Counsel for the defence played down the act as a ‘team-bonding’ exercise, and ruled out any animal cruelty accusations brought up by the prosecution – as the kittens were already property of the bank at the time of their death.

“In article 22.89 of the constitution; property of the bank may be destroyed by banking board members upon approval by the chairman of the board at the time.” said counsel for Seán Fitzpatrick Michael O’Higgins. ” This property includes all documents, equipment and pets listed as bank property. No prosecution can be made into destroying such properties.”

A witness from a local pet-shop confirmed that she, on several occasions, was asked by members of the bank to deliver ‘a basket of kittens’ to the Anglo Irish offices in Dublin. She denied, however knowing the exact fate of the animals once purchased.

“I would never have sold the kittens if I knew what they were doing to them,” said the slightly over-sensitive woman, who was crying uncontrollably like a child. “Why on earth would they do that? What is wrong with these people?”
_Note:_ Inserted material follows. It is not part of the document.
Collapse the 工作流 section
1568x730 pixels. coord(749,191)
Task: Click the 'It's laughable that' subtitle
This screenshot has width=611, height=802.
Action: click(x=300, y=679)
It was estimated by prosecution counsel Úna Ní Raifeartaigh that over four hundred animals, including one Ostrich, were sacrificed before board meetings between 2002 and 2008.
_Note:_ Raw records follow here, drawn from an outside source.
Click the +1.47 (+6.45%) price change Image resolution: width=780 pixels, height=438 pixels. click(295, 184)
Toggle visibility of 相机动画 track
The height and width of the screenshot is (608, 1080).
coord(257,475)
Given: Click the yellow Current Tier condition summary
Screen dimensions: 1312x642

The defence acknowledged the blatant disregard for life at the bank, but stated the cruel practice was essential in putting board members in the right’ mindset’ for banking.

“The world of banking is a cruel and heartless business,” explained O’Higgins. “In order to reach their goals and targets, these brave men had to do horrific things to both humans and animals alike. It goes with the territory.

“And may I just add to the court, these men are not on trial here for drowning kittens.” he added.

Judge Nolan agreed to retract all references to the cat sleighing and urged the prosecution to take a different line of questioning.